Measuring poverty I 615w (att Gates Foundation)

 Below is the original French version of this week's Southern Voices blog post, written by Dr. Ibrahim Diarra.

La pauvreté peut se définir comme une situation dans laquelle l'on note une absence de ressources suffisantes pour vivre dignement. En d'autres termes, il s'agit de l'insuffisance de ressources matérielles qui affecte l'accès aux biens matériels suivants : nourriture, eau potable, vêtements, logement. En outre, cette définition s'étend à l'insuffisance de ressources intangibles comme l'accès à l'éducation, l'exercice d'une activité valorisante, le respect reçu des autres citoyens ou encore le développement personnel.

L'on note une prépondérance de la mesure monétaire de la pauvreté, notamment en Afrique où plusieurs considérations sont d'importance. S'il est vrai que la mesure monétaire permet des comparaisons internationales, elle peut comporter cependant des biais, compte tenu du caractère multidimensionnel de la pauvreté. C'est pourquoi, il importe d'envisager d'autres méthodes d'évaluation de la pauvreté.

L'une des préoccupations soulevées par ces différentes définitions de la pauvreté, quoiqu'universellement partagées, c'est qu'elles ne tiennent pas compte de l'avis des agents économiques pour lesquels cette mesure est établie. D'où les interrogations suivantes à savoir : comment peut-on être sûrs que les populations pour lesquelles ces critères qui les classent dans la pauvreté sont-ils connus d'eux et valables à leurs yeux ? Ce qui revient à se demander si l'on peut établir un état de pauvreté d'un agent économique sans s'assurer que celui-ci en est conscient ou non ? Sommes-nous sûrs que les populations des zones rurales, où il n'existe pas d'électricité et qui n'ont pas accès à la télévision, se considèrent comme pauvres ? Ces interrogations nous interpellent en tant que chercheurs africains sur la nécessité de se pencher sur les outils et la méthodologie utilisée pour identifier les pauvres. Cette contribution va se pencher sur trois approches : monétaire, de privation relative et de patrimoine.

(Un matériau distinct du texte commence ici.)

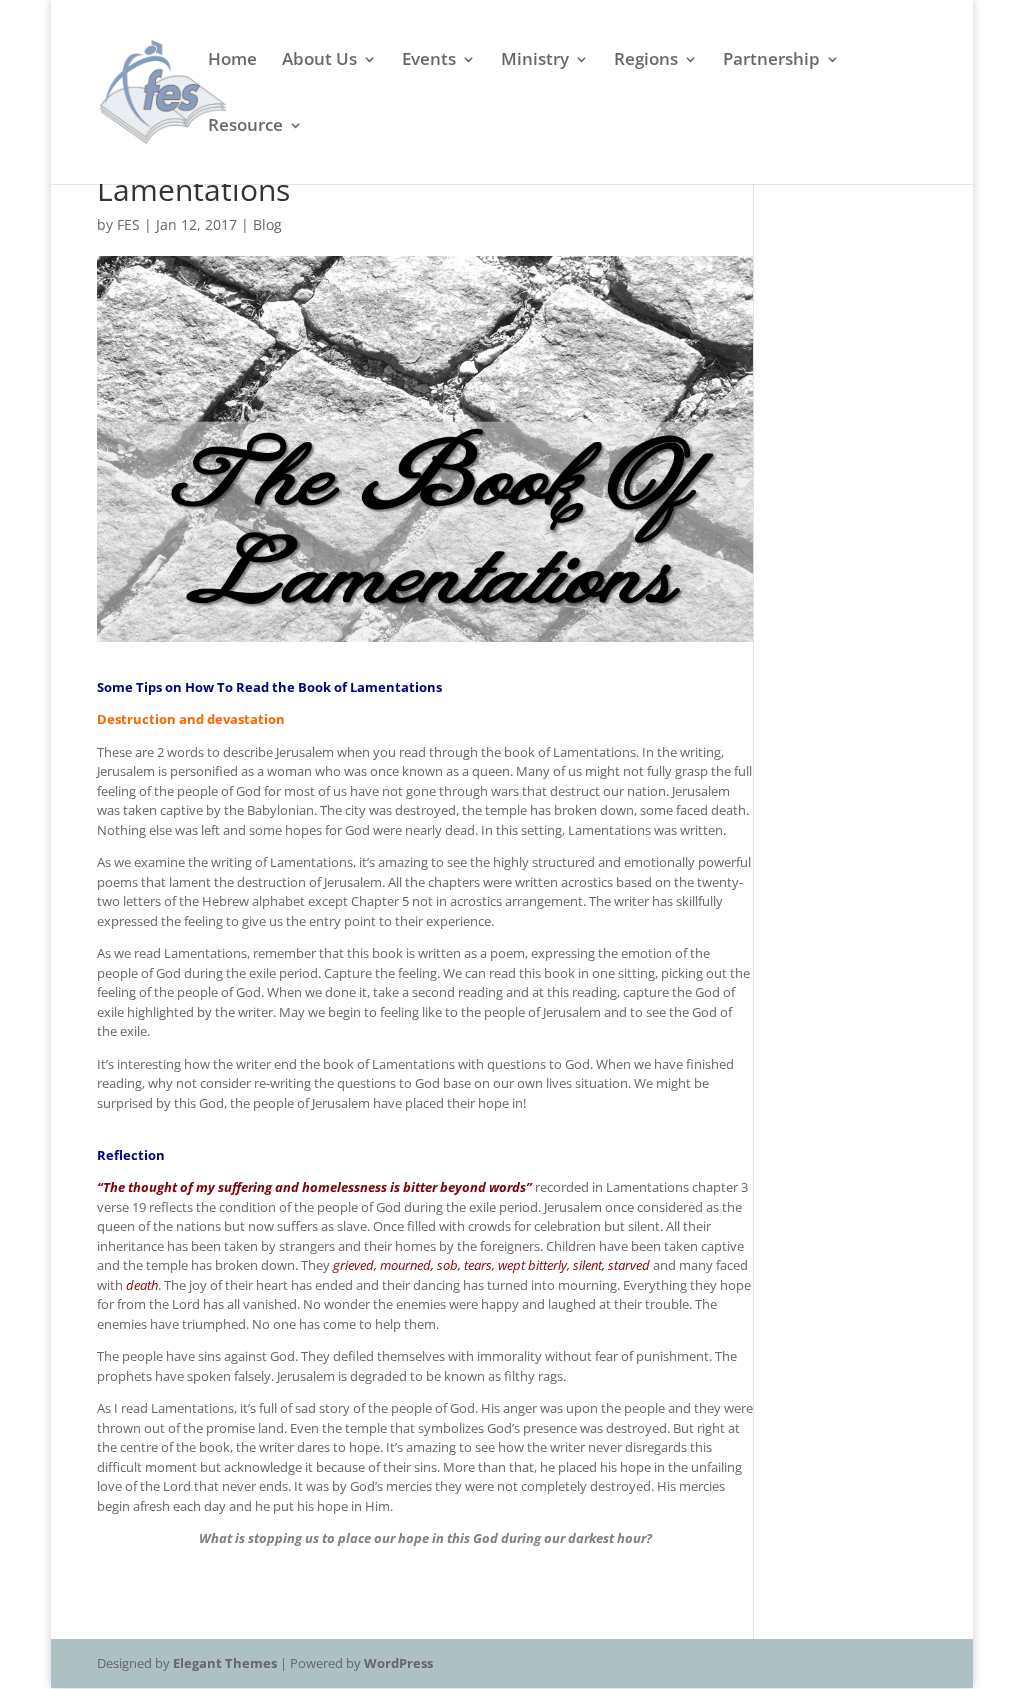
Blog (267, 224)
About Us (319, 61)
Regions (646, 61)
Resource (245, 127)
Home (232, 61)
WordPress (398, 1663)
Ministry (535, 61)
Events (429, 61)
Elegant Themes (225, 1663)
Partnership (771, 61)
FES (128, 224)
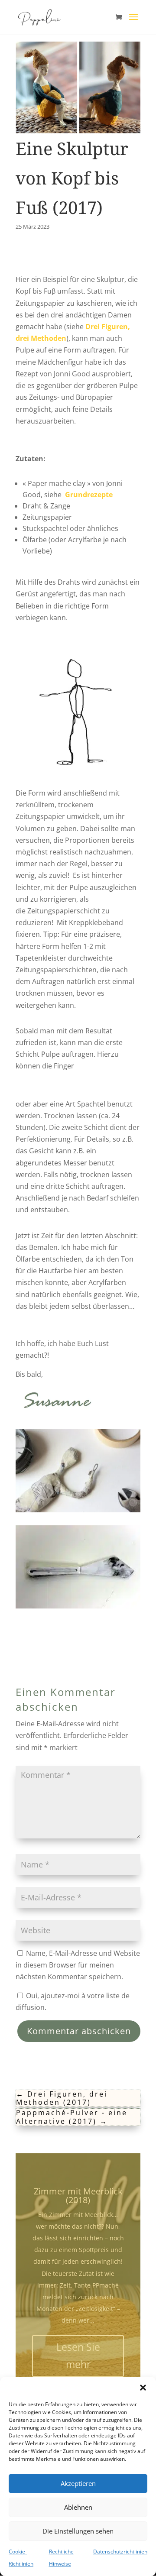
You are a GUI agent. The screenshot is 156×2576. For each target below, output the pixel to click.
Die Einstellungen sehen (78, 2531)
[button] (143, 2387)
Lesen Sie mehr (78, 2371)
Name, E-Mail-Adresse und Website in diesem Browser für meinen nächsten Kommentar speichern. (78, 1964)
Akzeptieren (78, 2483)
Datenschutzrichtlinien (120, 2551)
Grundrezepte (89, 494)
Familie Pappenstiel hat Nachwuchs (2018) (78, 2211)
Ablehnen (78, 2507)
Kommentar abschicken (79, 2031)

Approche monétaire de la pauvreté

Le seuil de pauvreté monétaire est déterminé à partir du revenu des ménages ou des individus. A défaut de disposer d'informations sur le revenu, les dépenses de consommation sont utilisées comme proxy. A ce niveau, il se pose un problème étant donné qu'on fait l'hypothèse que le comportement de dépense du consommateur est toujours proportionnel à son niveau de revenu. En effet, un tel indicateur pourrait classer des individus qui ont un revenu élevé, mais qui ont des dépenses de consommation très faibles, comme pauvres.

En outre, il ne nous paraît pas pertinent de continuer de faire des comparaisons internationales sans que les mêmes variables ne soient utilisées partout. Les dépenses de consommation ne refléteront que la propension à consommer des ménages et non leur capacité d'acquisition des biens et services. C'est pourquoi, il convient de mettre en place pour les pays africains des statistiques qui captent effectivement le revenu des populations, à l'instar de nombreux pays développés, et non de faire une approximation par les dépenses de consommation.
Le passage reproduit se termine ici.